Always Be Ready To Demonstrate

The company I work for develops its software without clients. Oh, they have clients who buy their software, but the company won't involve them in the development process, not until the software is ready to be released, when the salespeople will show them the software, ask them for their opinion on the fonts and colors, and try to sell them a 25-pack. (We never actually change the fonts and colors.)

Instead, the company will assemble a small committee of employees whose jobs are related to the product in some way, and the committee will act as a mock client, representing the interests of all of the comany's real, paying clients. That's how it works in Saskatchewan software magic land, anyway. In reality, the people on the committee represent their own interests and try to maintain the status quo. Or they just don't care. The salespeople are busy trying to make their numbers, the support people are busy supporting clients, the production people are busy producing, the executives are busy executing. Nobody wants to change anything if it means having to change. Nobody wants more work.

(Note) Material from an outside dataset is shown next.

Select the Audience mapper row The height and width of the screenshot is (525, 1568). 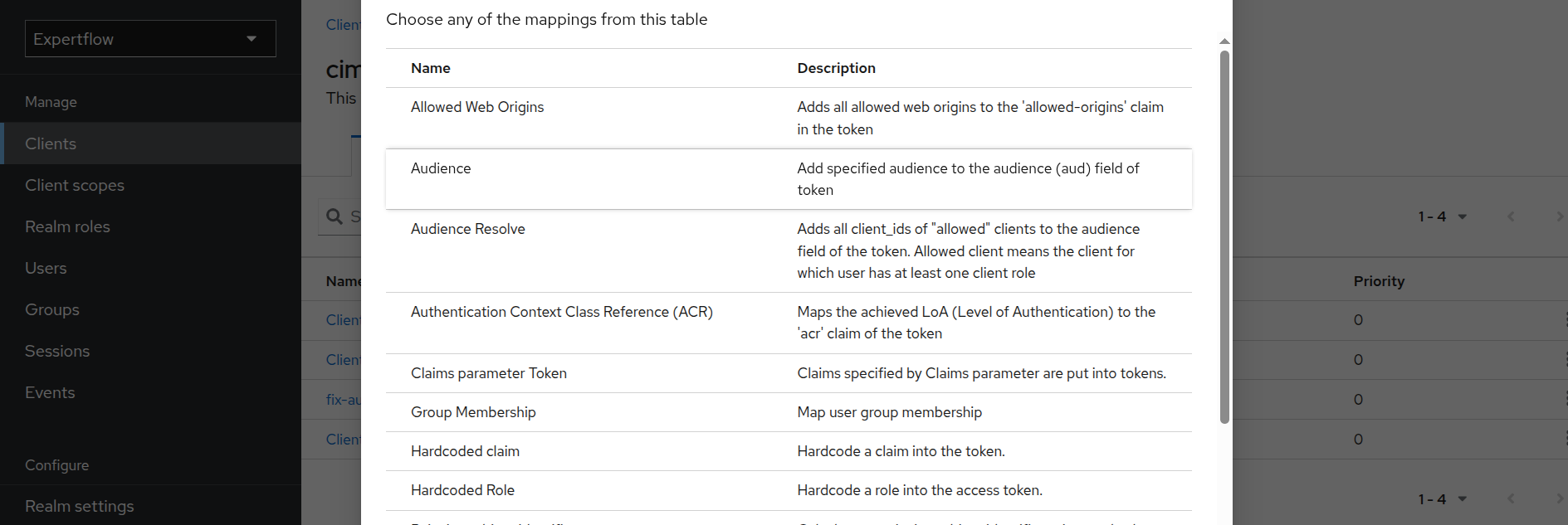[x=441, y=168]
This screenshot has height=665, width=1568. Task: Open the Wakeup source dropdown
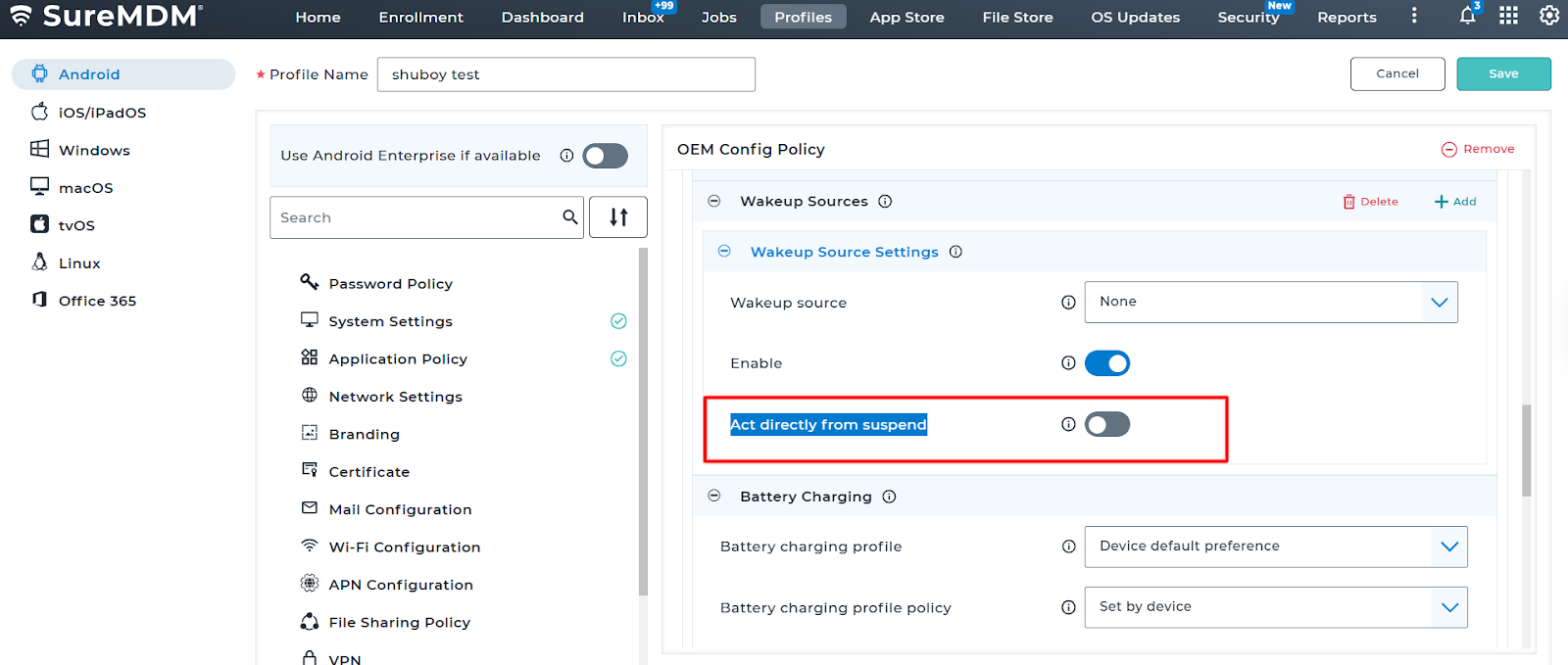coord(1270,302)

Where this approach is hurting us the most is in the user interface and the feature set. We all know our products are terrible. Hell, you could do a song and dance number on how terrible they are outside the executive offices without anyone taking offence. Yet when it's time to release a new version, the people on the committee will veto anything not status quo. We recently contracted a user interface designer to redesign the interface to one of our mid-90s-browser-chic products. He came back with a great design, and for a while it looked like we'd finally have a product we'd be proud to claim as our own, but then the committee vetoed it, and replaced it with a 9-nested-HTML-frame monstrosity they designed themselves based on our existing interface. The interface is so ugly it would make the blind cry, if it weren't impossibly inaccessible to screen readers.

Anyway, rather than resign myself to developing my product for the committee, I decided to develop the product for the entire company. I want to involve as many people and as many roles as possible. I want everyone to see, use, test, and, most importantly, get excited about the software as it's being developed. The more people are interested in the software, the more leverage I'll have to force the committee to make the right decisions.

I'm following the AlwaysBeReadyToDemonstrate principle:

  • DailyBuild. The latest version of the product is built and deployed on a preview server every day. The build and deployment process is completely automated.
  • AlwaysBeReadyToShip. The latest version of the product always does something useful and is always in a releaseable state.
  • It has to be easy for anyone in the company to use the latest version of the product. There's a single preview server and a very short preview URL. Preview logins and accounts are created automatically and associated with your Windows identity when you arrive at the preview URL (no usernames or passwords to remember). Preview databases are rebuilt nightly with realistic sample data. I should always be able to say "Hey, open a new browser window, I've got something to show you." and then actually show them what I've been working on.
  • New features have to strike a balance between sizzle and steak. When I talk to a coworker I haven't talked to for a few days, I should always have a lot of little "that's nice" features and at least one "WOW!" feature to show them. I can't work on the framework for weeks or even days without something cool to show for it.

So far the principle has worked very well. I've been releasing a new version every day, showing it off, soliciting feedback, and generally getting people excited about it. It hasn't taken up too much of my time. The executive and the committee haven't tried to crush me (possibly because they know I'm leaving in a month and a half and I might just ignore them). If it continues to work out, I hope to expand outside the company and get real clients involved.

Have any of you done anything like this? Or heard of anyone doing anything like this? Or have any thoughts or suggestions on the principle?